嘘つきより愛を込めて~side Tachibana~
(……ないない。昨日東京に帰ったばかりなのに、わざわざ仙台まで戻って来るわけ……)
翔太の言葉に、期待と不安が入り交じる。
私の知っている橘翔太は、そこまで熱い男じゃない。
交通費だってバカにならないのに、わざわざ私に会いに来たりするわけ……。
「……!」
職員玄関の入口から外に出た私は、見覚えのある車にはっと息を飲んだ。
続く美月も私の様子に気づき、“あっ”と声をあげる。
夜の闇と紫煙を纏ったその姿に、道行く人たちの視線が集まっているのがよくわかる。
タバコの煙を燻らせながら私を視界に捉えた彼は、甘ったるい黄金比率の目元をゆっくりと細めていた。
そこに立っているだけで男前と認識出来る翔太を、とてもじゃないけど私は直視することなんて出来ない。
なんで仙台にいるの?
なんでわざわざそんないいスーツ着て来るの?
色んな疑問で頭がパンクしそうになった私は、翔太に近づくことも出来ずにその場で頭を抱えていた。

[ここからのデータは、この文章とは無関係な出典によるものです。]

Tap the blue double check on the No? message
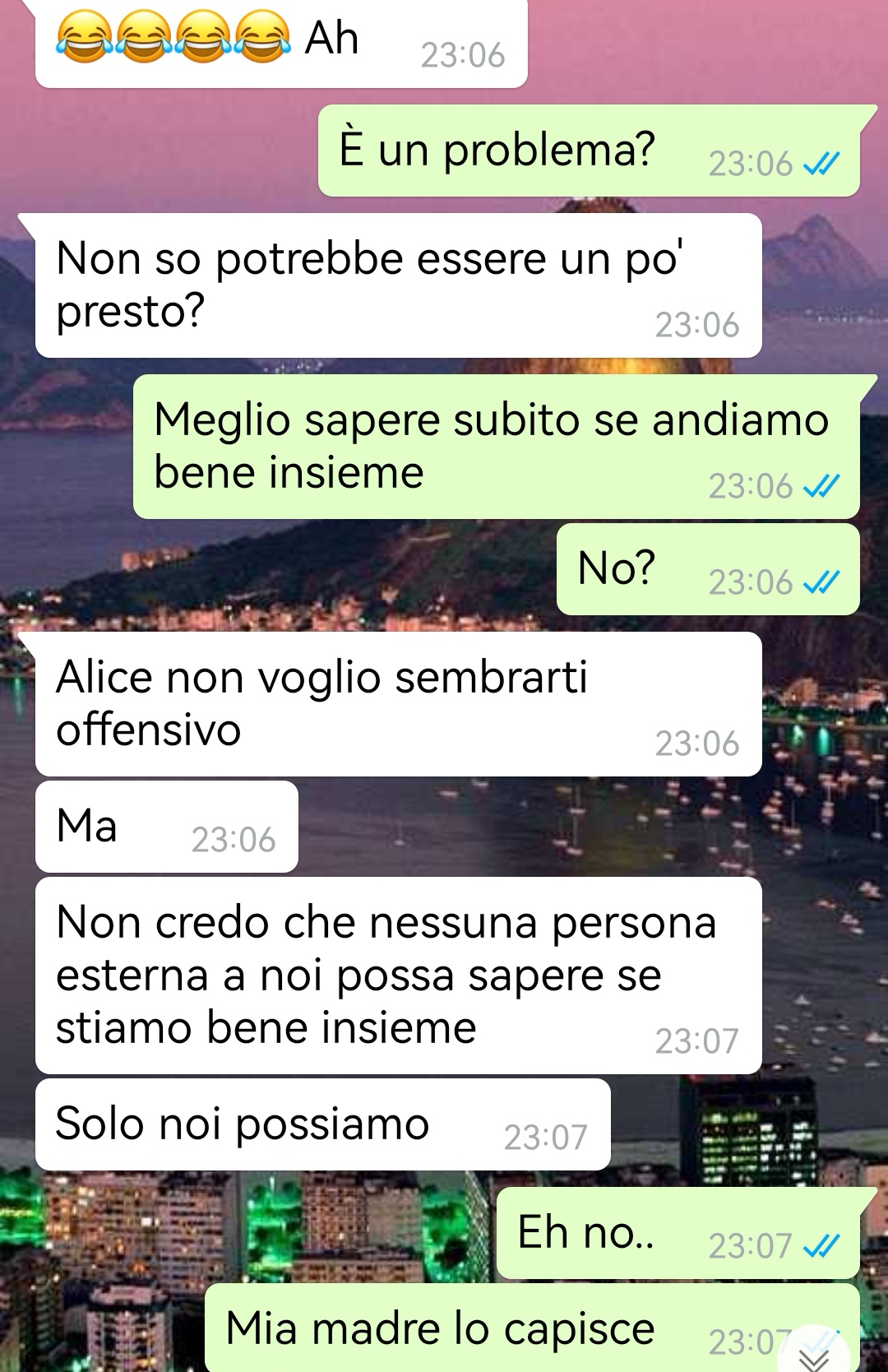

「ちょっと、エリカ! 顔上げなよ! 橘マネージャー、なんかめっちゃ不機嫌な顔してるよ!」
そんなこと言われても、私にはどうしようもない。
翔太の顔を見ちゃうと、嫌でも昨夜のことを思い出してしまって、身体中がカッと熱くなる。
彼の登場は本当に予想外のことで、私の心臓は壊れそうなくらい早鐘を打っていた。